(Document passage)
Wednesday, June 30, 2021

"1-2-3" by Gloria Estefan & Miami Sound Machine

Top 10 Alert!
Song#:  3540
Date:  06/04/1988
Debut:  76
Peak:  3
Weeks:  19
Genre:  Pop

Pop Bits:  Estefan and MSM's 1987 album Let It Loose proved to be another big seller for them. It would be their first to go Top 10 and their second to achieve multi-platinum status. It got there thanks to three Pop Top 10 hits including "Anything for You," which became the group's first #1. That song was the fourth single from the album and since it did top the Pop chart, it was a logical move to capitalize on the momentum and push out a fifth single. This album track was given a bit of a remix and released. It would be another winner for Estefan and MSM making it to #3 at Pop. It would also be their third consecutive #1 on the AC chart. The hit did help album sales and eventually it would sell over three million copies.

ReduxReview:  I was always annoyed with the title of this song. The first part of the chorus, Estefan sings "1-2-3-4." That is the complete melody of that section. Yet for some reason they decided to title the track "1-2-3."  Where is the 4? The OCD in me demands that there be a 4 in the title as that is the phrase the chorus uses. I'm guessing they shortened it because 1-2-3 is a somewhat universal thing like ABC and it was easier for people to say and recognize. Poor number 4. It deserved a better fate! Anyway, I'm not sure if the band or their label expected they would go five singles deep into the LP, but they chose correctly for the last one and it was also smart to give it a boost with a remix as it was better than the album version. It was a fun, fluffy little track that easily added to their collection of Top 10 hits.
(End Document passage)
(Given entries)
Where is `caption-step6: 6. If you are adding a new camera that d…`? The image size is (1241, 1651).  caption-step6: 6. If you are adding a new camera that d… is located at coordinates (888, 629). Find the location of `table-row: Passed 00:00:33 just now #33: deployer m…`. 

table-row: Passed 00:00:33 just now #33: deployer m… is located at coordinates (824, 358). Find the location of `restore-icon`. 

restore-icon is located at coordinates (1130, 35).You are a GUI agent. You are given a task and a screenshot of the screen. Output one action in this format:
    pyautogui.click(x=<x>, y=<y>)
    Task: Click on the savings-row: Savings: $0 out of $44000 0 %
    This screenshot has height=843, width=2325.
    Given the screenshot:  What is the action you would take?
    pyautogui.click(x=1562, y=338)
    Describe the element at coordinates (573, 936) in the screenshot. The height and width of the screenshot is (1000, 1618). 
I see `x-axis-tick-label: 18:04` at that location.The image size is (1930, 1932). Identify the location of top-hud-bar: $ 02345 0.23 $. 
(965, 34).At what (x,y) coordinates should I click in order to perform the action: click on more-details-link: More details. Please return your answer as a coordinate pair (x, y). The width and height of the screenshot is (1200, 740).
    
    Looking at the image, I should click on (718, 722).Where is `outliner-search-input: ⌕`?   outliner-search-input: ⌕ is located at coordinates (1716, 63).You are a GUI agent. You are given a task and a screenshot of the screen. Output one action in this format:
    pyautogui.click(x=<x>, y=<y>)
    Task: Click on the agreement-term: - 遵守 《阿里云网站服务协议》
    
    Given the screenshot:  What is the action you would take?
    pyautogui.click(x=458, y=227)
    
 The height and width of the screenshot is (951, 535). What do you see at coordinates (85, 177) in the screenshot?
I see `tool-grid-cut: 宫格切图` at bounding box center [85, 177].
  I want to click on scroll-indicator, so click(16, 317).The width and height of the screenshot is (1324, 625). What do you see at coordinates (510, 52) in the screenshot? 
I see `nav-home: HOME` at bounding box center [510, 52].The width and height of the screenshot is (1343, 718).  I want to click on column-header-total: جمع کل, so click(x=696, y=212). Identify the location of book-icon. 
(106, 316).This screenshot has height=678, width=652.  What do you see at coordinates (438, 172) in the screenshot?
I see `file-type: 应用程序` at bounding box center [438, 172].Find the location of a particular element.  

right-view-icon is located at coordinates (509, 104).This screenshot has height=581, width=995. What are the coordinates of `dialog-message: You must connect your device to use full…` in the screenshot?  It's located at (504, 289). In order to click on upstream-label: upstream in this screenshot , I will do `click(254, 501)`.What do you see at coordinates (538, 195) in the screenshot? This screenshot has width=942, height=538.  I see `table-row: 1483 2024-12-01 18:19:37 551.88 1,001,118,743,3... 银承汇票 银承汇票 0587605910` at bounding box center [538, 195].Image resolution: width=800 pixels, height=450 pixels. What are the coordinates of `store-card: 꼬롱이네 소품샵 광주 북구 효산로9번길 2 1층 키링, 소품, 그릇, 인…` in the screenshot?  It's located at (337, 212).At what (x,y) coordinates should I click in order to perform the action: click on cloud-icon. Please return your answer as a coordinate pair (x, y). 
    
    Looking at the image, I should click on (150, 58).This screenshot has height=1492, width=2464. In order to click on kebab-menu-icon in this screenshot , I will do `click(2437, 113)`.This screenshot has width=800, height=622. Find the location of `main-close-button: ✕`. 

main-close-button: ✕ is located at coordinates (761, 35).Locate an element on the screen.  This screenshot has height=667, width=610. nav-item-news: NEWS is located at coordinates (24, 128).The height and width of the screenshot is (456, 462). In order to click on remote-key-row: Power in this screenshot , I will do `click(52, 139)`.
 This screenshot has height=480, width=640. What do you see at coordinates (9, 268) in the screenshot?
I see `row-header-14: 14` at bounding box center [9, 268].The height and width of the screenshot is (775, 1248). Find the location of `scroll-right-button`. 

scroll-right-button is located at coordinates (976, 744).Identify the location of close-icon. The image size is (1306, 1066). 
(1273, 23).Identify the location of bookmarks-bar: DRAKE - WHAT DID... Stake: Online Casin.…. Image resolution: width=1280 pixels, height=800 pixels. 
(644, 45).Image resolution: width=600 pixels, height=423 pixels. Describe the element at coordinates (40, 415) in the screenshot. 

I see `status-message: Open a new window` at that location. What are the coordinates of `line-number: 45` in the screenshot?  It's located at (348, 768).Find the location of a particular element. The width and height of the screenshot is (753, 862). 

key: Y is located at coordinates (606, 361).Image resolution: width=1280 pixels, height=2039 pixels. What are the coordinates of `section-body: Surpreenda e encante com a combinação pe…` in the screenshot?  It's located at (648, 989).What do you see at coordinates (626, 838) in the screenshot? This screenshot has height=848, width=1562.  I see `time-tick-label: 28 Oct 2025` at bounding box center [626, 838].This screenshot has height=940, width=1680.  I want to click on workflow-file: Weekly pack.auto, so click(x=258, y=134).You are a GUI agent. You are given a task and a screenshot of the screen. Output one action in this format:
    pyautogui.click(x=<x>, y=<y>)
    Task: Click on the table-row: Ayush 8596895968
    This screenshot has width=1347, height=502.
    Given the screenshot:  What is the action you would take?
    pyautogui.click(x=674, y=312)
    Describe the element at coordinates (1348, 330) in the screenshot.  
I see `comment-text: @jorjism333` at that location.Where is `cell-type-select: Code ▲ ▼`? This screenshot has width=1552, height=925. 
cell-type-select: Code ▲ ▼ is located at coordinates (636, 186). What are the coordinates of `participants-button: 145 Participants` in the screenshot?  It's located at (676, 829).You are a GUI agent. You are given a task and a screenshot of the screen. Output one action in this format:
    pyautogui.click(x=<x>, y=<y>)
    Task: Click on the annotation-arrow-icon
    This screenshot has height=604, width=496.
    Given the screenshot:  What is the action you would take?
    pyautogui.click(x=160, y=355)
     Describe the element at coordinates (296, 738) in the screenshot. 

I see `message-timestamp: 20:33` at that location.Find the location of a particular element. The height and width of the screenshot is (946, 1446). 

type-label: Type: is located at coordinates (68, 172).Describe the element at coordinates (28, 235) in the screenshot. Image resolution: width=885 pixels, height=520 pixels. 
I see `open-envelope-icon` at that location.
(End Given entries)
Using the information >>
[1] How many weeks did the song spend on the chart, according to the post about "1-2-3"?
[2] Swap "album" for "record" in the post about "1-2-3", rewriting it from "Pop Bits:  Estefan" to "three million copies.".
[3] Please continue the post about "1-2-3" from where it stops.
This material is separate from the post about "1-2-3".

Task-by-task outputs >>
[1] 19 weeks.

[2]
Pop Bits:  Estefan and MSM's 1987 record Let It Loose proved to be another big seller for them. It would be their first to go Top 10 and their second to achieve multi-platinum status. It got there thanks to three Pop Top 10 hits including "Anything for You," which became the group's first #1. That song was the fourth single from the record and since it did top the Pop chart, it was a logical move to capitalize on the momentum and push out a fifth single. This record track was given a bit of a remix and released. It would be another winner for Estefan and MSM making it to #3 at Pop. It would also be their third consecutive #1 on the AC chart. The hit did help record sales and eventually it would sell over three million copies.

[3]
ReduxRating:  6/10

Trivia:  By the time Estefan and the band wrapped up the tour in support of Let It Loose, there were no original members of Miami Sound Machine left. The final member to leave was Enrique "Kiki" Garcia. In addition to being the band's drummer, he also wrote or co-wrote songs for the band including this track, which he composed with Gloria Estefan. It was Garcia's song "Conga" that became the band's first mainstream hit (#10 Pop). Since MSM had become more of a supporting band for Estefan rather than a solid, sustainable unit, the Estefans decided to retire the Miami Sound Machine moniker. Therefore, Gloria Estefan's next album would be her first official outing as a solo artist.



  1. I like Gloria even though she isn't in my top-tier of 80's performers. Having seen her live, I appreciate that her band, whatever she calls it, kicks more A than many would realize given her radio hits. But the fading out of the MSM brand name (-AND- all its original members?) has always bothered me. Not something you would expect to see covered in any officially-authorized-Broadway-musical (OABM, and by the way, Welcome Back, Broadway!)

    You hate to assume negative motives to someone with a positive an image as Gloria, but I have to wonder if there was any bad blood between Gloria and the musicians who backed her up in her pre-stardom days.

    1. If I was to hazard a guess, I'd say that it was Emilio Estefan that perhaps caused the tension. If you see my post on "Betcha Say That," it gives a brief story on issues between Estefan and their main songwriting team/producers. It would seem logical then that maybe him pushing Gloria way out front may have marginalized original members of MSM and without getting the proper recognition as a band (and along with that perhaps a split of profits), they took off. In fact, in a Rolling Stone interview, the last original MSM member Kiki Garcia basically said as much. Estefan started replacing older members with fresh-faced youngsters. (Look up the story "The Power of Gloria" on Rolling Stone website for details.) It happens. A star gets born and their original "family" gets left behind whether by their choice or by someone else running the show.